The expected loss is equal to the probability that a loss will occur times the cost of the loss. For example, if there is a 1 percent chance that your house will burn down during the year, and it will cost $100,000 if it does burn down, then the expected loss is equal to 1 percent of $100,000, or $1,000 per year. Most people are risk-averse and therefore will purchase insurance even if the premium is a little more than the expected loss, rather than self-insure or take on the risk themselves. This is generally the case because individuals cannot easily spread the risk of the loss on their own. While the chance of your house burning down is small, if it does you may not be able to replace it, so you buy insurance.

Insurance companies earn a profit by spreading the risk and charging a little more than the expected loss. If an insurer has 1 million customers, then it can expect that a large number of houses will burn down, but if it has calculated the risk correctly, then it can expect to have enough money from premiums to make the payments.

Insurers may charge premiums that are less than the expected loss if they can invest the premiums and the losses occur much later. Insurance companies primarily invest in fixed-income securities, which have a return that is generally less than the equity market, but carry much less risk. (Bonds still involve risk, including the solvency of the borrower and price volatility if the bond cannot be held to maturity due to cash flow problems.) Because the rate of return on investment is not risk-free, it is important that companies correctly estimate the probability and cost of an accident.

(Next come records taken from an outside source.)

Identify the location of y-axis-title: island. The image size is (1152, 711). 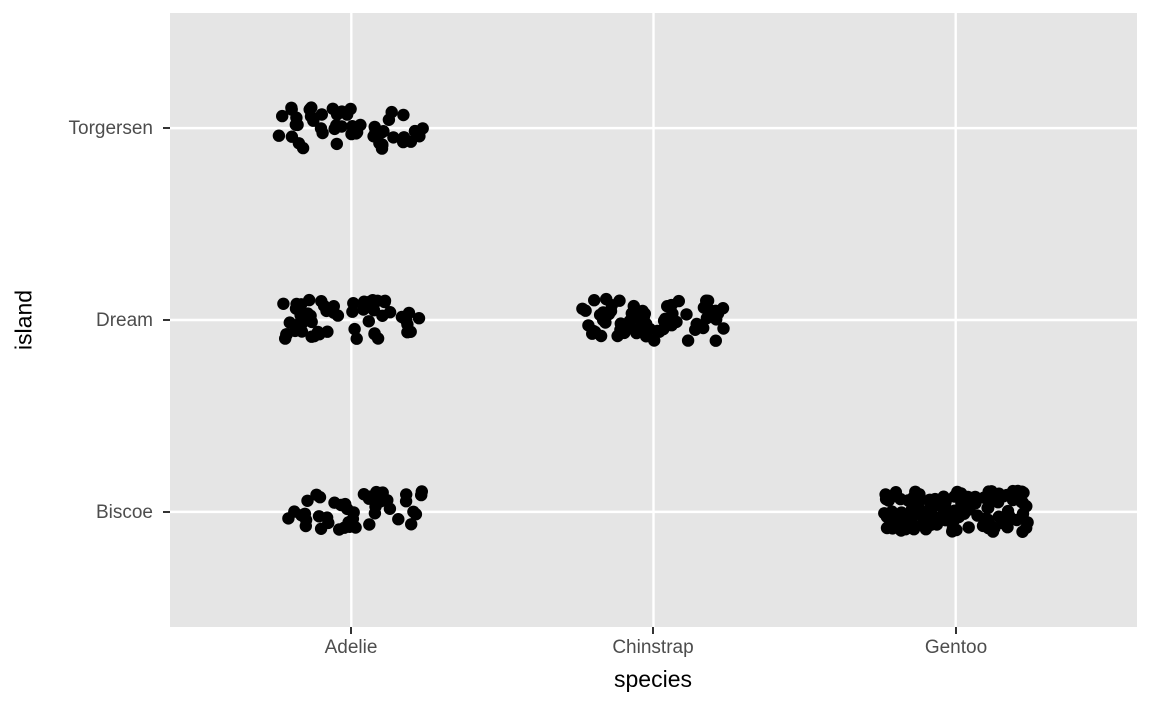
(24, 320). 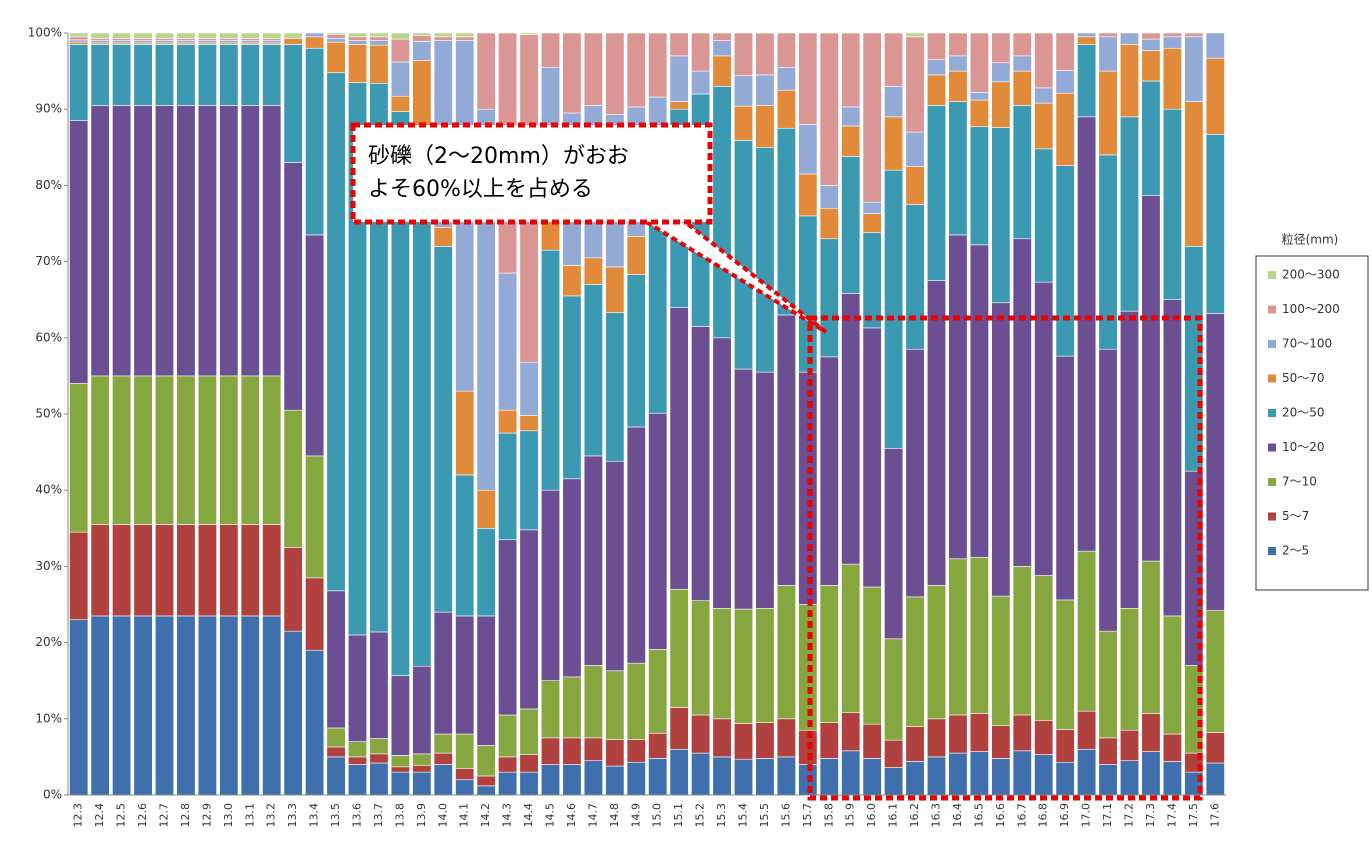 What do you see at coordinates (550, 816) in the screenshot?
I see `x-tick-label: 14.5` at bounding box center [550, 816].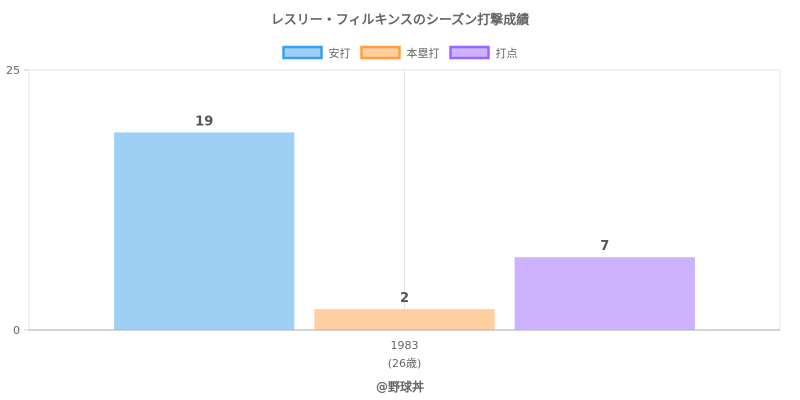 This screenshot has height=400, width=800. What do you see at coordinates (16, 330) in the screenshot?
I see `y-tick-label-0: 0` at bounding box center [16, 330].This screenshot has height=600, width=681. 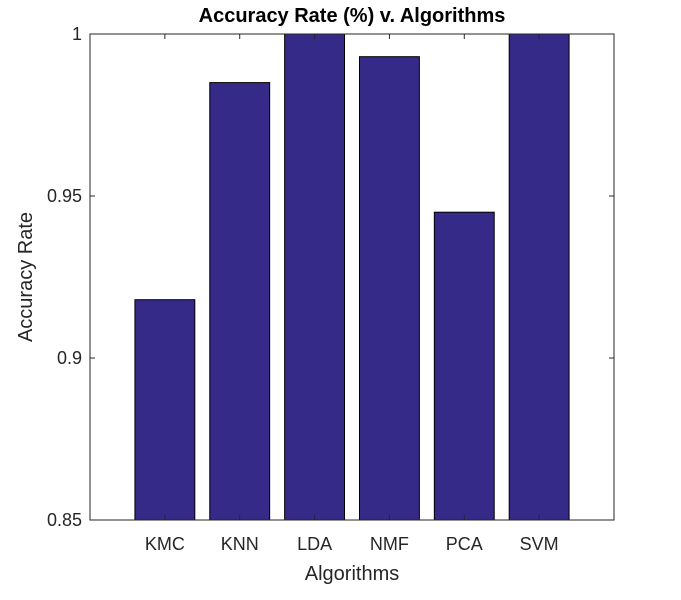 What do you see at coordinates (77, 34) in the screenshot?
I see `y-tick-label: 1` at bounding box center [77, 34].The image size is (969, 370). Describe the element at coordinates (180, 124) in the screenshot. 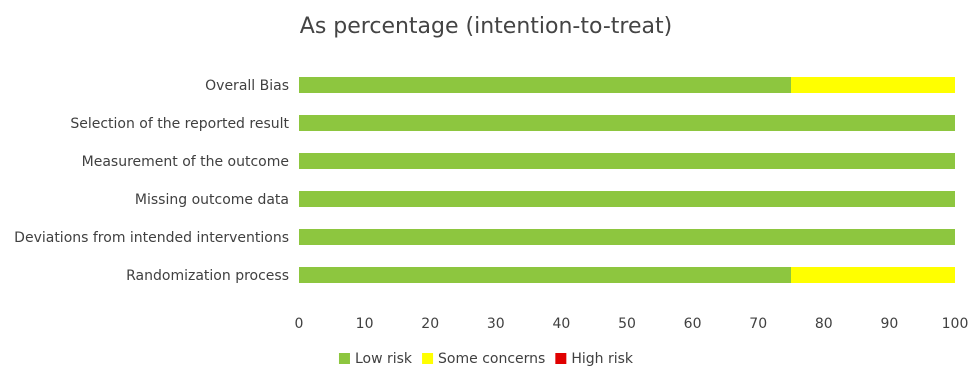

I see `category-label: Selection of the reported result` at that location.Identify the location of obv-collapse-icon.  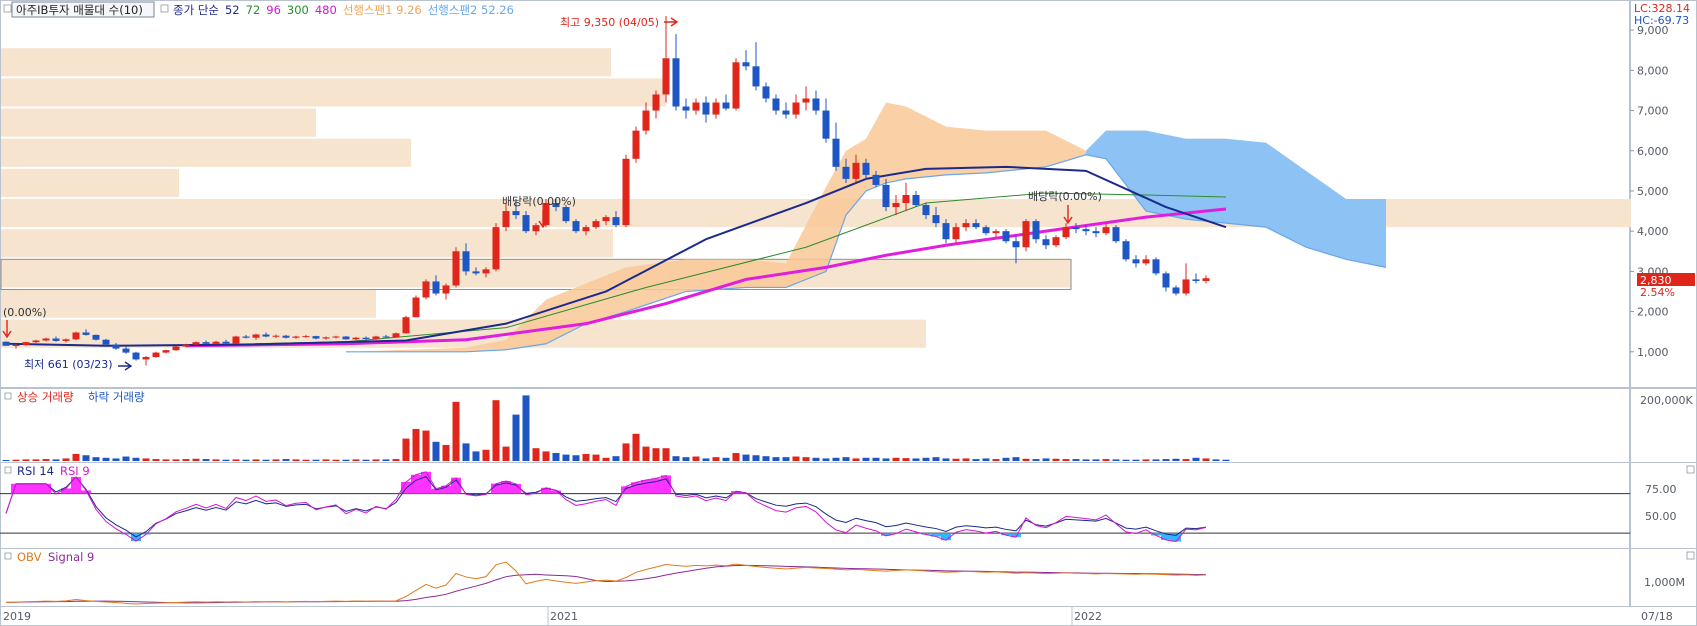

For an insurance company to cover its costs, and thus provide insurance in the first place, it must use whatever information it has available to help it better calculate expected losses from accidents-not only for its entire customer base, but also for smaller groups within its customer base that have different expected losses. For example, suppose that we know that people who have accumulated speeding tickets are more likely than drivers who have not received a ticket to have an accident. Successful insurance companies will use this information when setting premiums that are sufficient to cover their expected costs.

Conversely, were government policies to preclude auto insurers from using this information, then the insurers will take on more risk than they would otherwise have to, and would have to charge higher premiums for everybody. Such policies make it more expensive to provide insurance, and thus lead to higher premiums and encourage those who have low income, low expected losses, or both, to avoid purchasing insurance.

Another way to raise insurance premiums is to require insurance companies to offer only policies that provide high amounts of coverage. For example, if insurers could only sell fire insurance policies that had no deductible, they would have to charge much higher premiums in order to stay in business, since the loss to be covered would be greater than if the individual policy holders had the option of paying a deductible.

An important consideration to keep in mind when discussing insurance is the problem known as moral hazard. This is the problem that arises when a person is insured against a specific risk and the security provided by that insurance discourages him or her from taking optimal precautions against incurring an accident. For instance, if you have car insurance, then you may be less likely to drive as carefully as you would if you did not have insurance. (In the automobile insurance market this is likely mitigated by the fact that a car accident may cause physical damage or bodily injury that the driver may wish to avoid even if he was compensated for the financial cost of the accident.)

There is a related problem to moral hazard, which studies have found to have a significant effect on insurance premiums — third party payment. This problem particularly besets medical insurance. When an individual suffers an injury and the insurance company must pay all — or nearly all — medical costs, both the injured party and those who are delivering treatment will have every incentive to choose very expensive treatments even if the added value of those treatments is small. We have all seen the advertisement for the motorized wheel chair that we are told is "free" to individuals covered by Medicare. With a price of zero, people who have no idea what the cost of these wheelchairs actually is will be more likely to demand them.

This encourages the use of very expensive treatments and makes it difficult for insurance companies to figure out the expected loss from an accident because the insurer's liability is not limited. As noted above, the insurer must correctly estimate the probability and cost of an accident in order to set a premium that allows it to stay in business. If the insurer does not know what the liability will be then it will not be able to set premiums with any degree of accuracy, and in order to protect itself from bankruptcy will set premiums higher than if the liability were limited.